Chapitre 3 : Bienvenue dans l’utopie mécanique
Partie 5
Le palais de Nebulis. La flèche des étoiles.
Chambre de la princesse.
« … C’est curieux, tu as l’air trop contente », murmura Alice, la tête appuyée sur ses mains et arborant une expression incroyablement étrange. Elle tenait un petit moniteur. Il affichait la scène d’une ville qu’elle ne reconnaissait pas. C’était l’une des photos que Rin avait prises des rues impériales. Cet aspect de la photo ne dérangeait pas Alice. Elle était, bien sûr, heureuse de voir Rin saine et sauve, et elle avait certainement gagné en courage après avoir appris les détails de leur poursuite de Sisbell.

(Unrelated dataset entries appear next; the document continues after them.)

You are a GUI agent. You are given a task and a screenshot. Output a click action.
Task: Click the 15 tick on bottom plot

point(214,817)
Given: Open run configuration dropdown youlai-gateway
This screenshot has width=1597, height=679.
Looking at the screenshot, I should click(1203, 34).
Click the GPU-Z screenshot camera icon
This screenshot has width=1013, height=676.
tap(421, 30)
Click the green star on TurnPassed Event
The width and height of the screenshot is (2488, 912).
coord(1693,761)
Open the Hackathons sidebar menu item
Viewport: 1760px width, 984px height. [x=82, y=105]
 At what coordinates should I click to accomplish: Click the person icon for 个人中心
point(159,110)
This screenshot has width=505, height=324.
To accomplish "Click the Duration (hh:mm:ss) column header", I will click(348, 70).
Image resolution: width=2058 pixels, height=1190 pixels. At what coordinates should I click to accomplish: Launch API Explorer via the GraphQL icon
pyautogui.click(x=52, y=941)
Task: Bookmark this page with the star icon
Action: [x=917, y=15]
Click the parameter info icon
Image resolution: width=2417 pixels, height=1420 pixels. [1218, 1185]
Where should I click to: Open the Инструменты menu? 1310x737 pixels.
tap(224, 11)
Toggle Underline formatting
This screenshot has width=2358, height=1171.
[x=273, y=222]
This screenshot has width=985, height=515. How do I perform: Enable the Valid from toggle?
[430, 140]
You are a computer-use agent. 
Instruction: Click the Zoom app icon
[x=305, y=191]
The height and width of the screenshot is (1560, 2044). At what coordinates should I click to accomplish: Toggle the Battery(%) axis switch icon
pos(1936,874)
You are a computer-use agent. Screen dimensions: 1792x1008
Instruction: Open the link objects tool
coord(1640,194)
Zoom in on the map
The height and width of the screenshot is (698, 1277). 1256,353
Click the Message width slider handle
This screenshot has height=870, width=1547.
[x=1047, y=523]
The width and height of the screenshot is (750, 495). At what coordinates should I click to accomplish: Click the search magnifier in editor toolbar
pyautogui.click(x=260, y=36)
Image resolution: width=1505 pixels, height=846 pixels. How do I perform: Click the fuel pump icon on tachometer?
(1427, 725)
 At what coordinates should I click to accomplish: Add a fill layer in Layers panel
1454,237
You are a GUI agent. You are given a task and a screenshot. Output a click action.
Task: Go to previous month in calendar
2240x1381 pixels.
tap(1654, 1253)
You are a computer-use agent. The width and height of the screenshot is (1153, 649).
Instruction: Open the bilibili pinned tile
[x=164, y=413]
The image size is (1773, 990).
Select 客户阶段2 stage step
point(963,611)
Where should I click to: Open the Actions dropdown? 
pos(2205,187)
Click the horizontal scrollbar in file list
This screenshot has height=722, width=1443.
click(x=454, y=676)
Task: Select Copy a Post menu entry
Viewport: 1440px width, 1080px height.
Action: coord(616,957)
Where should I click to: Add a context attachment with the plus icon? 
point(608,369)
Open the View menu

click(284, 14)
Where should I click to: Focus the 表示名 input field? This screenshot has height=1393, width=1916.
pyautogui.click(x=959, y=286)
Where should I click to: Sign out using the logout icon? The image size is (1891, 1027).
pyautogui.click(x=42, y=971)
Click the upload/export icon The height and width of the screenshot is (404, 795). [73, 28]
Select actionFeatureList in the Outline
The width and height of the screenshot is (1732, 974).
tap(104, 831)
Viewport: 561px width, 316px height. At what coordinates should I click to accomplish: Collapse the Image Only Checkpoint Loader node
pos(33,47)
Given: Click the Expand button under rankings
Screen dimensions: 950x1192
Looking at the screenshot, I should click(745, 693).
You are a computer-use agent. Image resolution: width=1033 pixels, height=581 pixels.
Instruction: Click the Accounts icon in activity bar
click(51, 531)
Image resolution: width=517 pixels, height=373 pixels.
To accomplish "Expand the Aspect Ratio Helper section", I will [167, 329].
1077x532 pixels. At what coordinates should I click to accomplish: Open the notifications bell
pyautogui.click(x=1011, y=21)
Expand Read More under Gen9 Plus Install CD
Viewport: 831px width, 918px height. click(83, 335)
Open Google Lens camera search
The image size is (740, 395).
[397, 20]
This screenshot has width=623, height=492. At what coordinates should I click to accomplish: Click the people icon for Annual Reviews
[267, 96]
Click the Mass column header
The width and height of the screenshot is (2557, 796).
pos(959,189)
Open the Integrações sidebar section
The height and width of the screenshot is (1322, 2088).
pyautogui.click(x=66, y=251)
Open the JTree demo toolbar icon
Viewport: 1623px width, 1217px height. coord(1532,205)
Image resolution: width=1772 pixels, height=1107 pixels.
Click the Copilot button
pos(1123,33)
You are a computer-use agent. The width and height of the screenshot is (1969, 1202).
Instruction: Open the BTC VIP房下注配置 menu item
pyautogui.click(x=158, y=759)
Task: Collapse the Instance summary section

« … Ngh. » Non, c’était le selfie de Rin et Iska qu’Alice regardait avec insistance. « Rin, n’es-tu pas un peu trop proche d’Iska ? »
Il y avait d’autres photos. Des scènes où ils marchaient ensemble. Des photos de lui en train de manger dans un café qu’elle avait pris en cachette à proximité.
Elle avait probablement agi de la sorte pour éviter que les autres ne s’aperçoivent de sa présence.
Alice l’avait compris. Elle comprenait très bien que c’était nécessaire de la part de son accompagnatrice.
« Argh ! Je ne cesse de le répéter, Rin. Iska est censé être à moi… »
Elle avait commencé à s’agiter. Elle ne pouvait s’empêcher de s’inquiéter de ce qu’Iska faisait avec le sexe opposé sans elle, sa rivale.
… Après tout, c’est Rin.
… C’est comme ça. J’espère que cela ne se transformera pas dans une situation comme avec Sisbell.
Elle avait déjà ressenti quelque chose de similaire dans le passé.
À l’époque où Iska tenait la main de sa petite sœur.
À l’époque, sa sœur était venue le lui voler. Alice avait commencé à se sentir plutôt meurtrière à ce moment-là, alors cette situation était tolérable en comparaison.
« Mais tu sais quoi, Rin ? Tu ne peux pas te rapprocher d’Iska. Je ne peux pas le permettre. »
Alice secoua la tête devant le petit écran.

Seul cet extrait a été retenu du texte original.